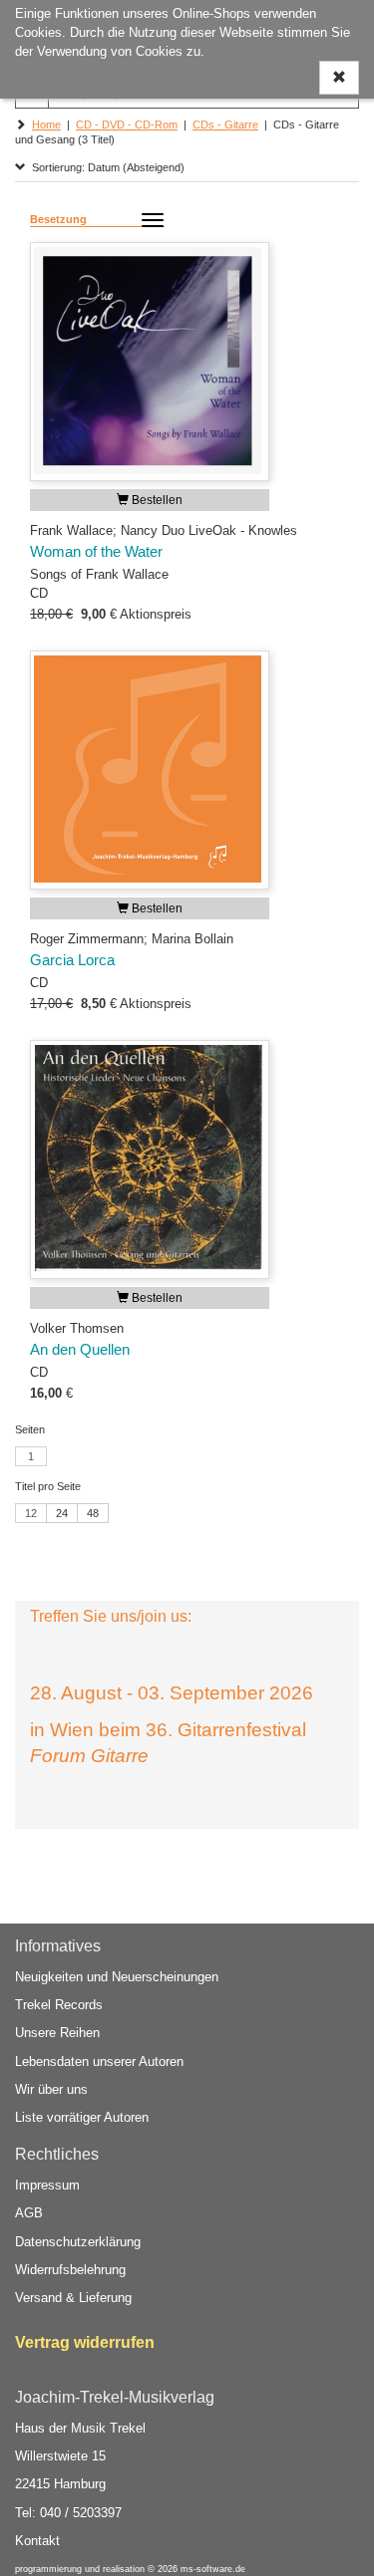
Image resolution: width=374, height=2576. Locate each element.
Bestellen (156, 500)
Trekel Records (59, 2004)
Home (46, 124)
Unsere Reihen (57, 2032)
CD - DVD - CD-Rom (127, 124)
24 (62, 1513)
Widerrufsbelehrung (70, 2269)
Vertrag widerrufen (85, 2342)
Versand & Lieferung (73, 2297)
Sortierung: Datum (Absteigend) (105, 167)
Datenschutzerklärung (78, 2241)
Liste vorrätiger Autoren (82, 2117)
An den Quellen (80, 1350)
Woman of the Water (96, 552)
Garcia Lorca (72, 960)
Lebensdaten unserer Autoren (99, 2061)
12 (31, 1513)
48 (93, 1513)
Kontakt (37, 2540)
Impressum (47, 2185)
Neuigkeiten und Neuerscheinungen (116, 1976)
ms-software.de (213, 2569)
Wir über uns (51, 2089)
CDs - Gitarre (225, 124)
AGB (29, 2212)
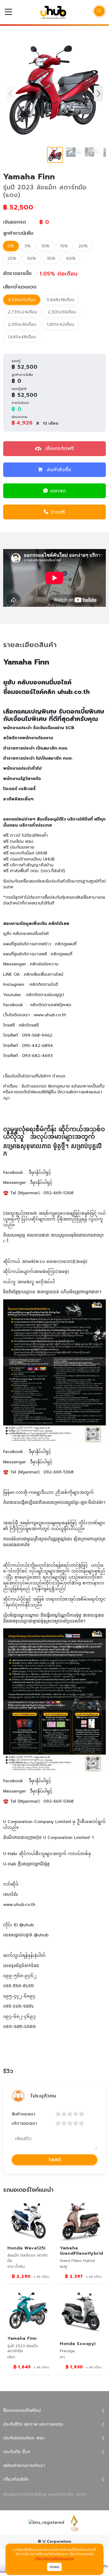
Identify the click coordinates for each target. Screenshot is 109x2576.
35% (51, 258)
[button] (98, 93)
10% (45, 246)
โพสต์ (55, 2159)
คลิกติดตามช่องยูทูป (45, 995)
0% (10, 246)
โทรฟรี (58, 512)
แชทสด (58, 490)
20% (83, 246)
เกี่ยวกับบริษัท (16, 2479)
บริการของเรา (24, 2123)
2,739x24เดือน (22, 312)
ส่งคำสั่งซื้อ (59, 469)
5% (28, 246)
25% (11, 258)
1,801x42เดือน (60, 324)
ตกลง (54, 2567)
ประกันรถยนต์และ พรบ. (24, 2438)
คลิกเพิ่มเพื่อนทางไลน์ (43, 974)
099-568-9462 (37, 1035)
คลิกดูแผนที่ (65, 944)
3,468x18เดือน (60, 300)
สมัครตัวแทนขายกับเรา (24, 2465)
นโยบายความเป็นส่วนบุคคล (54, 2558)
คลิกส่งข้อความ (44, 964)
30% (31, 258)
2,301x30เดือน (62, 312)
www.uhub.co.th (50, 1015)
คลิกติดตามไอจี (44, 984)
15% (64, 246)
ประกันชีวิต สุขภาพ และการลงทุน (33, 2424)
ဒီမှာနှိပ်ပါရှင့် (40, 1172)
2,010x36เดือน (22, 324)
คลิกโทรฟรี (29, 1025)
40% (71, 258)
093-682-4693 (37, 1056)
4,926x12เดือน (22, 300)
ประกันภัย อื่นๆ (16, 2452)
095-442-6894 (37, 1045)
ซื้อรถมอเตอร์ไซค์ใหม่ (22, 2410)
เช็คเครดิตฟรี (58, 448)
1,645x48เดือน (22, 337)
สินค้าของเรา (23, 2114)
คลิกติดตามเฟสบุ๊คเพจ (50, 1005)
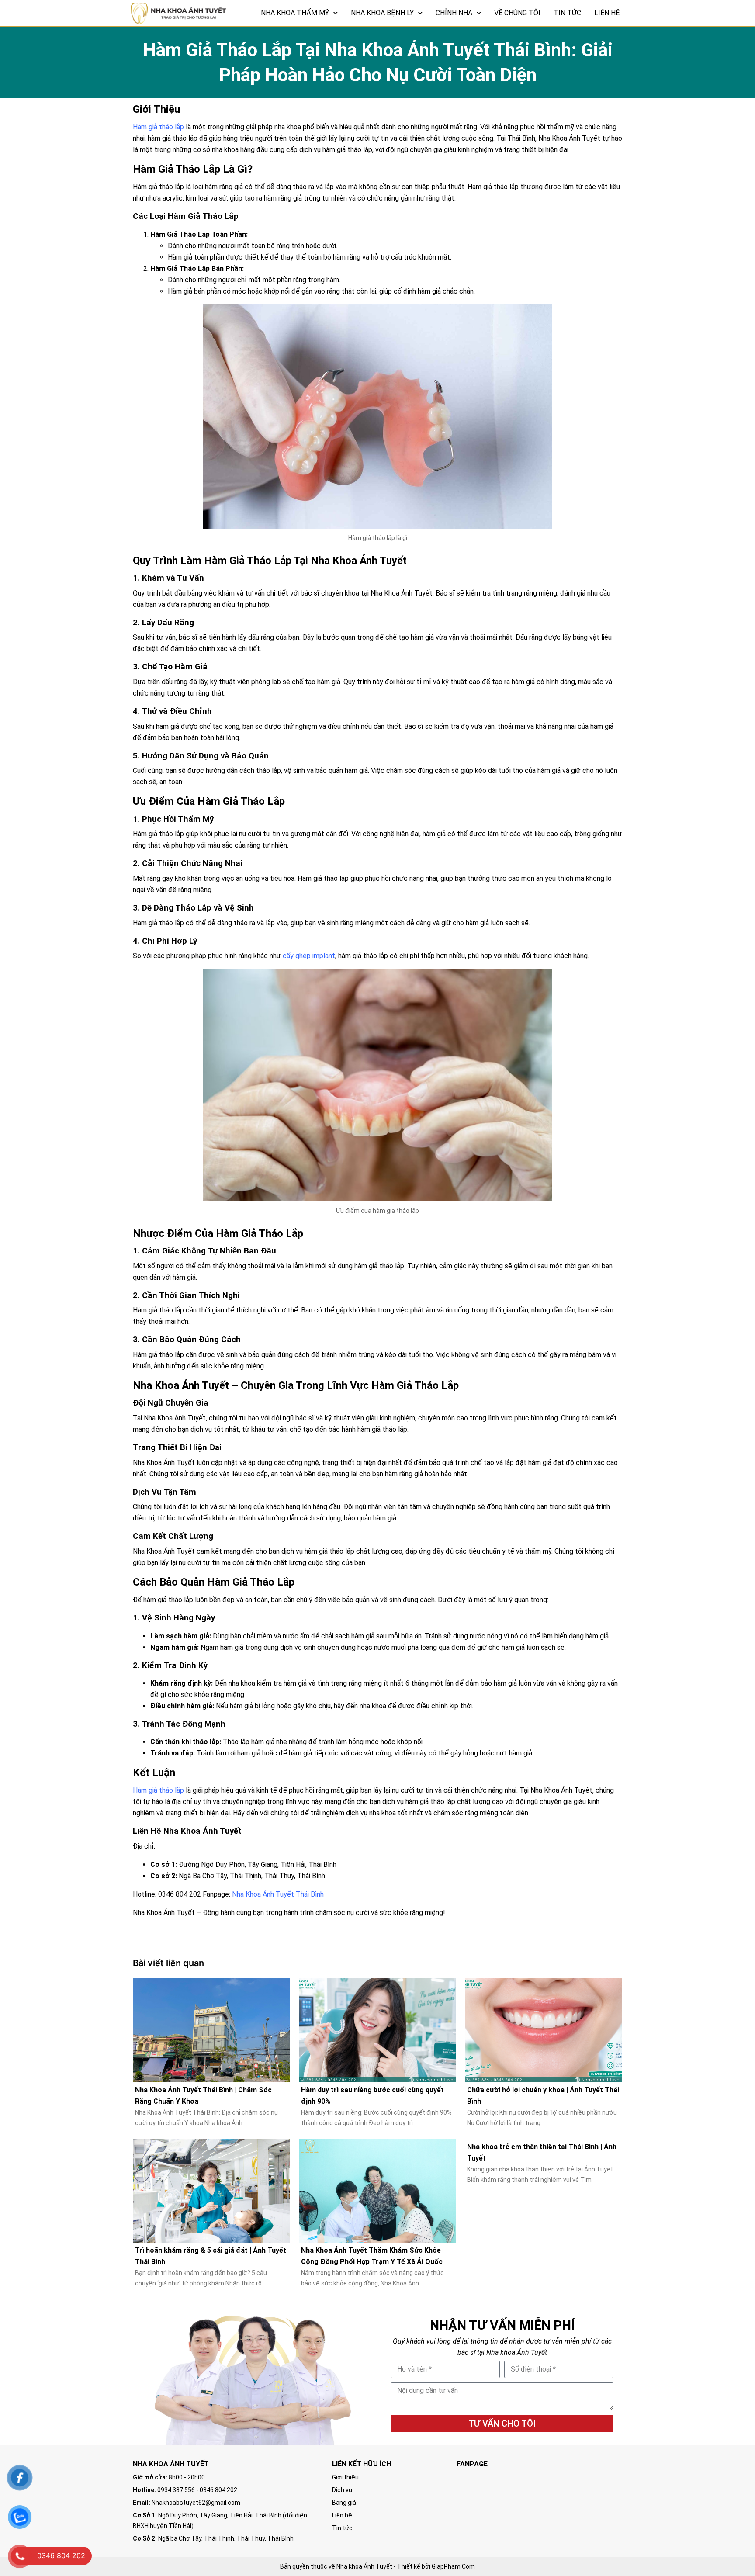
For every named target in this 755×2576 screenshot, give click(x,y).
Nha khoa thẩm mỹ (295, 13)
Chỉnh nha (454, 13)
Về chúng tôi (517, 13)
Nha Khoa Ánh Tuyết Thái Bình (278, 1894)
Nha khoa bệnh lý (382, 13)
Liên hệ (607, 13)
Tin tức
---+---
▶ [YOUR OBJECTIVE]: Your task is to repeat, word for word and with no picture, every line from the one that contains "25% (11, 258)" through the last line of the data.

▶ [OUTPUT OF THE TASK]:
25% (11, 258)
1,801x42เดือน (60, 324)
ตกลง (54, 2567)
ประกันรถยนต์และ พรบ. (24, 2438)
คลิกเพิ่มเพื่อนทางไลน์ (43, 974)
099-568-9462 (37, 1035)
คลิกดูแผนที่ (65, 944)
3,468x18เดือน (60, 300)
สมัครตัวแทนขายกับเรา (24, 2465)
นโยบายความเป็นส่วนบุคคล (54, 2558)
คลิกส่งข้อความ (44, 964)
30% (31, 258)
2,301x30เดือน (62, 312)
www.uhub.co.th (50, 1015)
คลิกติดตามไอจี (44, 984)
15% (64, 246)
ประกันชีวิต สุขภาพ และการลงทุน (33, 2424)
ဒီမှာနှိပ်ပါရှင့် (40, 1172)
2,010x36เดือน (22, 324)
คลิกโทรฟรี (29, 1025)
40% (71, 258)
093-682-4693 (37, 1056)
4,926x12เดือน (22, 300)
ประกันภัย อื่นๆ (16, 2452)
095-442-6894 (37, 1045)
ซื้อรถมอเตอร์ไซค์ใหม่ (22, 2410)
เช็คเครดิตฟรี (58, 448)
1,645x48เดือน (22, 337)
สินค้าของเรา (23, 2114)
คลิกติดตามเฟสบุ๊คเพจ (50, 1005)
For every named target in this 755×2576 screenshot, give click(x,y).
Nha khoa thẩm mỹ (295, 13)
Chỉnh nha (454, 13)
Về chúng tôi (517, 13)
Nha Khoa Ánh Tuyết Thái Bình (278, 1894)
Nha khoa bệnh lý (382, 13)
Liên hệ (607, 13)
Tin tức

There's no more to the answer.